Most of the meeting was taken up with the minutiae of budgets and spending, however there were a couple of moments of contention when broader political issues arose. They were matters which it was acknowledged were essentially political, but were answered by the Chief Officer nevertheless. Deputy Baker did not object.
The new style Scrutiny is anything but contentious and tends to be deferential. Indeed Deputy Luce had been on BBC Radio Jersey this very morning extolling the virtues of being co-operative and “critical friends” to government. As a consequence the meeting was punctuated with remarks such as “I don’t imply any criticism…”, as the conversation sought to probe issues of concern. Exactly why certain retiring civil servants were being kept on as consultants was gently alluded to without causing offence to department or individuals concerned. How short exactly these short-term consultancy contracts might be was left somewhat open. Likewise, there was no criticism intended when discussion fell upon the existence of overseas offices representing Jersey finance in Abu Dhabi or the more than modest budget of Jersey Finance Limited.

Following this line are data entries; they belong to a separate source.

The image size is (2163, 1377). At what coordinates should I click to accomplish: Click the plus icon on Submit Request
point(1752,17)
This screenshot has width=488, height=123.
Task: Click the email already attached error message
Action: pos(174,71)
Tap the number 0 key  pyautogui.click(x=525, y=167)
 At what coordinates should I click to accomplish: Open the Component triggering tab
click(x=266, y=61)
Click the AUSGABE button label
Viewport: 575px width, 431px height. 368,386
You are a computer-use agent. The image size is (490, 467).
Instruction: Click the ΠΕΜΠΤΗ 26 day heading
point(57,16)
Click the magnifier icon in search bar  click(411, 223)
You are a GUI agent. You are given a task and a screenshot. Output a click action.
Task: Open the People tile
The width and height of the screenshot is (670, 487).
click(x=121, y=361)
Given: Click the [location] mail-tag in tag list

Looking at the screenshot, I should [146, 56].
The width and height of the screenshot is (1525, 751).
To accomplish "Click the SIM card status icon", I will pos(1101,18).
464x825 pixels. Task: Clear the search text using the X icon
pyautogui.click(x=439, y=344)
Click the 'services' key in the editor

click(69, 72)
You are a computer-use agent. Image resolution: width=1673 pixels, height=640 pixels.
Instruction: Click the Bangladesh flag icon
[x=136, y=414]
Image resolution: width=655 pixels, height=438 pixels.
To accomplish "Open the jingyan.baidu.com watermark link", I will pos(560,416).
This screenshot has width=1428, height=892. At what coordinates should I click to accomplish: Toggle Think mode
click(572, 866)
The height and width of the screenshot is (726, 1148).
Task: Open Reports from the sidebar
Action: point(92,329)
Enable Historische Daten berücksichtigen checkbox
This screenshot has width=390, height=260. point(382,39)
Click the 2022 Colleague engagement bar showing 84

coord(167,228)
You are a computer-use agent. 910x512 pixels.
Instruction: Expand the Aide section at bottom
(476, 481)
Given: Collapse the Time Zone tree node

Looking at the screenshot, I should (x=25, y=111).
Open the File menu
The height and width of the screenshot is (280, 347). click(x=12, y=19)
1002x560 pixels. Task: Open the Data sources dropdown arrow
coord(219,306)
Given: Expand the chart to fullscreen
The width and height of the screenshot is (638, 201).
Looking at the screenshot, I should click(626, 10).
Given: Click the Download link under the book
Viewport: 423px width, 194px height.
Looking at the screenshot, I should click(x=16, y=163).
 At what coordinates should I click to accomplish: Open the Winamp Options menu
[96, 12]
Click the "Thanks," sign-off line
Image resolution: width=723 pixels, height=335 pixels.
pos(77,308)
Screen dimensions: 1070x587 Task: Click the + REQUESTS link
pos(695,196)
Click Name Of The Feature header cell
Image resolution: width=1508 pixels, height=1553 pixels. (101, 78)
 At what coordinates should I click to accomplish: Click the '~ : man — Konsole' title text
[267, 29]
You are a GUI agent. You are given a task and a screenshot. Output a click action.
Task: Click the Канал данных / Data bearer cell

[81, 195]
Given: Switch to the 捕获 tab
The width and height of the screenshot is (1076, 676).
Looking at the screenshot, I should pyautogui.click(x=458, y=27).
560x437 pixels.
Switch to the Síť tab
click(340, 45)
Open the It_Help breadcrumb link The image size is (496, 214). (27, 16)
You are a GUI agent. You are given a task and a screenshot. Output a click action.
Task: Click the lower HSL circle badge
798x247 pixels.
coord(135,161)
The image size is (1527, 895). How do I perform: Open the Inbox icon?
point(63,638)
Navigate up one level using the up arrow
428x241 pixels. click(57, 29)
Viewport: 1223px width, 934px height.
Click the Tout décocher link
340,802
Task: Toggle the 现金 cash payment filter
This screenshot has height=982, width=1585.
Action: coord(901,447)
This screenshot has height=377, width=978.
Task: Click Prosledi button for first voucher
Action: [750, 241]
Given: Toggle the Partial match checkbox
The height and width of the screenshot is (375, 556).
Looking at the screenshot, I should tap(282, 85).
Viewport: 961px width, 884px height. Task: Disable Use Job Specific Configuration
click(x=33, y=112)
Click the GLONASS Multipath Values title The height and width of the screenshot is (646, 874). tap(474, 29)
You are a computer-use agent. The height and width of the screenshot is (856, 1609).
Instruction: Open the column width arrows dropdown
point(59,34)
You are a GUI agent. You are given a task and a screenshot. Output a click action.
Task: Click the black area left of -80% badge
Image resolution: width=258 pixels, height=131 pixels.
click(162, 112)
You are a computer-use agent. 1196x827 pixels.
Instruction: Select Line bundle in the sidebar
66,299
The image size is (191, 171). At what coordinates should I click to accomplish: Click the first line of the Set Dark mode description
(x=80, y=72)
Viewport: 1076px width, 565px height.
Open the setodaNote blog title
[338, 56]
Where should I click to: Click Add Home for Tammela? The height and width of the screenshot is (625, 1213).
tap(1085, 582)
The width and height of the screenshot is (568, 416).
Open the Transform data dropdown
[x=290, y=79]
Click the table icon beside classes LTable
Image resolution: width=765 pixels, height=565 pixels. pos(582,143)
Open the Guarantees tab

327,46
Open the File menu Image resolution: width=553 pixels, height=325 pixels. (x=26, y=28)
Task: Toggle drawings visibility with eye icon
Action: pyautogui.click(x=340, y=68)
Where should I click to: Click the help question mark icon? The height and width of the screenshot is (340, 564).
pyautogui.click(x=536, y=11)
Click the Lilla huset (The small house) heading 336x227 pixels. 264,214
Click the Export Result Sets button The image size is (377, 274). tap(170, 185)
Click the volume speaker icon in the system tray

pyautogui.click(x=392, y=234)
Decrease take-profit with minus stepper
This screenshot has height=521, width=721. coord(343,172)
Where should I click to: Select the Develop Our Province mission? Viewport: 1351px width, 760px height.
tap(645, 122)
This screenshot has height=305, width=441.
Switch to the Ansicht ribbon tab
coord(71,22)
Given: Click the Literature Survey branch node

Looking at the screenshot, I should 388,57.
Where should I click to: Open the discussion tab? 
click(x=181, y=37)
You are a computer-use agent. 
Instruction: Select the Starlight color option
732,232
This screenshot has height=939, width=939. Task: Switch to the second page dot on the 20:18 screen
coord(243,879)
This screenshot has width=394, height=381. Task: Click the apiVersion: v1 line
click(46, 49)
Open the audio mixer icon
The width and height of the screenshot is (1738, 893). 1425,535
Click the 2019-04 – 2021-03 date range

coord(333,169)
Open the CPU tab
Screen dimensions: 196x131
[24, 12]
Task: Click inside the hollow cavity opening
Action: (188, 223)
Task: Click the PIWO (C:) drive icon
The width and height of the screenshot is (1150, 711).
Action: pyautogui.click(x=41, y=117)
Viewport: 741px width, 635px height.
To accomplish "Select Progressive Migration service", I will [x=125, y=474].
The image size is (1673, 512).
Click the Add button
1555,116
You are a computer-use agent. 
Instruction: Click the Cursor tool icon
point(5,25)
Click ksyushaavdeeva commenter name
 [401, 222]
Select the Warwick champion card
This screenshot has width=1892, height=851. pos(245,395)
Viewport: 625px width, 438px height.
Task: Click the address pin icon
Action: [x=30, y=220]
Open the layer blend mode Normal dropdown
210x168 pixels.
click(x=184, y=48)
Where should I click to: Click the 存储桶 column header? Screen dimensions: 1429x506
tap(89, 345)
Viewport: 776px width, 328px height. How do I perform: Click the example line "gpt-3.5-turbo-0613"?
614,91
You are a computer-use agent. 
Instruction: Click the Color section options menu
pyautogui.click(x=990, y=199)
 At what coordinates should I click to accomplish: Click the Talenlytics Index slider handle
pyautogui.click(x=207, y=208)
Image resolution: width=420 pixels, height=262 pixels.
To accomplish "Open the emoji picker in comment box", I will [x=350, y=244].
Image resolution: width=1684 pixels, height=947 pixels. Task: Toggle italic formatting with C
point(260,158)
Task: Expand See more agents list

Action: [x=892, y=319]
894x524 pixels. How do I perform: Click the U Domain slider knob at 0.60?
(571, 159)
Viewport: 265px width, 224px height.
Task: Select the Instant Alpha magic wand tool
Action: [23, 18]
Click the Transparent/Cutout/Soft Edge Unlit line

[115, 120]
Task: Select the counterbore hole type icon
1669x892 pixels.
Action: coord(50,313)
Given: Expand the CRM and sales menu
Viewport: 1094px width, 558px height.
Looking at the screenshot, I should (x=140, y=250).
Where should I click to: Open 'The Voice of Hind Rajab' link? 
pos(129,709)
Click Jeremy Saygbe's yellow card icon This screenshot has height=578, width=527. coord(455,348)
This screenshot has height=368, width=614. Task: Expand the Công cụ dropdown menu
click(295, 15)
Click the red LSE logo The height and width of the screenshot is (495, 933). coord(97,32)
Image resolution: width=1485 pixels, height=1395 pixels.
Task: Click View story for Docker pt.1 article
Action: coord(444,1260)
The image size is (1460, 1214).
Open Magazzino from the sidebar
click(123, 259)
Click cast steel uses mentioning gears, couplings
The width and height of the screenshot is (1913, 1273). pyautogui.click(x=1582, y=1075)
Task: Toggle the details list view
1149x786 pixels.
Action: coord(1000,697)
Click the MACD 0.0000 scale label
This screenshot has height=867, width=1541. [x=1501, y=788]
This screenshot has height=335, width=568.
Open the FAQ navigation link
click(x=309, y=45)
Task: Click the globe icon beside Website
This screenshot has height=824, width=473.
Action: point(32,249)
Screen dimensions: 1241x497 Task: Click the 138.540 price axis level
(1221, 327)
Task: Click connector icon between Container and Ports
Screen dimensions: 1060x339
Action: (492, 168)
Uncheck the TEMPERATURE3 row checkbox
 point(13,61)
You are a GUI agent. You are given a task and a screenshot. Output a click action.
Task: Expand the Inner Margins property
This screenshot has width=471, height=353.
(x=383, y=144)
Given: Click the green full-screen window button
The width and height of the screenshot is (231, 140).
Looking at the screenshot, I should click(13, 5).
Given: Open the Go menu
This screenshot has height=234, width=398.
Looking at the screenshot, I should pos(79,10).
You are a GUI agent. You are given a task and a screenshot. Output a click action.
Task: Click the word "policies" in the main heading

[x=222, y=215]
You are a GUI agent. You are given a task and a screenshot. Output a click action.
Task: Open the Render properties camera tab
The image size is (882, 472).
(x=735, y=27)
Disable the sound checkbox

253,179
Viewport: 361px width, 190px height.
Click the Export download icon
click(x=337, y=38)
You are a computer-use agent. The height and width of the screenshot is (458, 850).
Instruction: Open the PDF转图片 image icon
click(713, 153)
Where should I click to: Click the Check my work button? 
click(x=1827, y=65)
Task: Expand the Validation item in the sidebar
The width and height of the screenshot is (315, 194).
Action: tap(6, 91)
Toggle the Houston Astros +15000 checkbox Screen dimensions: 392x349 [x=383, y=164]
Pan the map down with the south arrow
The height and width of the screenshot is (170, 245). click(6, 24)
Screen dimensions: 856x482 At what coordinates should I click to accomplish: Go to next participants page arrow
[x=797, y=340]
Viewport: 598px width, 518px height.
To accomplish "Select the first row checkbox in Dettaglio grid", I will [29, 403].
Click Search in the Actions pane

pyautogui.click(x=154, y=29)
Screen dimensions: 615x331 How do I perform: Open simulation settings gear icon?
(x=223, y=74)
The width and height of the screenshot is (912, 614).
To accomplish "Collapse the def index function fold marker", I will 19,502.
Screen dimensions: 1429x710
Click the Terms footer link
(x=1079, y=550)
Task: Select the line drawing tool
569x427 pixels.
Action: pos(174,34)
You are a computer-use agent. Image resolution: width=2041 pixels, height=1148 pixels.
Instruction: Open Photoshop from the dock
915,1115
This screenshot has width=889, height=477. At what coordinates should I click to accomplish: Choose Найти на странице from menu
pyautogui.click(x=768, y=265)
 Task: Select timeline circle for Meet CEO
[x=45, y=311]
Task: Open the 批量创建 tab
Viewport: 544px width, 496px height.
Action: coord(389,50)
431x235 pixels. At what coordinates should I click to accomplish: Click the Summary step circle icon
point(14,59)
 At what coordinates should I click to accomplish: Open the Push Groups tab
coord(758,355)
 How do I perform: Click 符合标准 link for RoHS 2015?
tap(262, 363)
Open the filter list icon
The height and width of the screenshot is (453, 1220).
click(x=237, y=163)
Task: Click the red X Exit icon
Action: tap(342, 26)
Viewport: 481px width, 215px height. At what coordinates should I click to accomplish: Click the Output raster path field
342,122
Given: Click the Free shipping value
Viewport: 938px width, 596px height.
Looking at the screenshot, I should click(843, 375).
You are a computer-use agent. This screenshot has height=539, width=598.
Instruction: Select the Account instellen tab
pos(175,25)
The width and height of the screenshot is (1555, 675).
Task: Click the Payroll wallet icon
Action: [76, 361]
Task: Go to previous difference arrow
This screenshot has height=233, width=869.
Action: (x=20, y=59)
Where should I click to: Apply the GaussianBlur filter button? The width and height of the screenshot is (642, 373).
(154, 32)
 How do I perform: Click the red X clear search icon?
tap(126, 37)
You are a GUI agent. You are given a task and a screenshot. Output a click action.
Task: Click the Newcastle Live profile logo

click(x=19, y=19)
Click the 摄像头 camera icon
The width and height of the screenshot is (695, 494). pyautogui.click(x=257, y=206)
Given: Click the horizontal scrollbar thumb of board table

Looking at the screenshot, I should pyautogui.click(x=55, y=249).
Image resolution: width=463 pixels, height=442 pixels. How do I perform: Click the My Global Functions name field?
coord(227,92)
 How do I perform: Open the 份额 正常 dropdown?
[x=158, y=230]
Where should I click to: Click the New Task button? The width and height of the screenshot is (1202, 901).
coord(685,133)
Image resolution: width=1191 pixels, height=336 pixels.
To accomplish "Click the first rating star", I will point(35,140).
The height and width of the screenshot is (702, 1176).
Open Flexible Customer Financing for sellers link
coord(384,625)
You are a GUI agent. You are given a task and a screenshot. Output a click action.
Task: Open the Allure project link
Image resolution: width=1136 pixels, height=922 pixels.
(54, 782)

The “ticklish question” of finance and its domination of the Jersey economy was referred to in positive fashion, its contribution to tax take and employment, both direct and indirect, warranted a disproportionate spend on marketing its interest, whilst tourism and agriculture came a struggling second. When it came to the issue of human rights in certain Middle East countries with whom the island did business, the chairman Deputy Luce, was quick to move rather than explore the finer moral issue. Engagement was surely the best way to effect change with regimes whose policies we might not seek to emulated domestically. Exactly where Deputy Baker’s war service had taken him was not explored as the Chief Officer had direct knowledge of the Middle East, having worked in the oil industry, and was more that capable of explaining the ethics of business in the region.
As I left the States Building and glanced through the widows, the BBC were filming an interview outside in the Royal Square about the Scrutiny meeting with – guess who – not the Assistant Minister, rather with the Chief Officer. Civil servants it seems are often better informed than their nominal political masters (no criticism implied).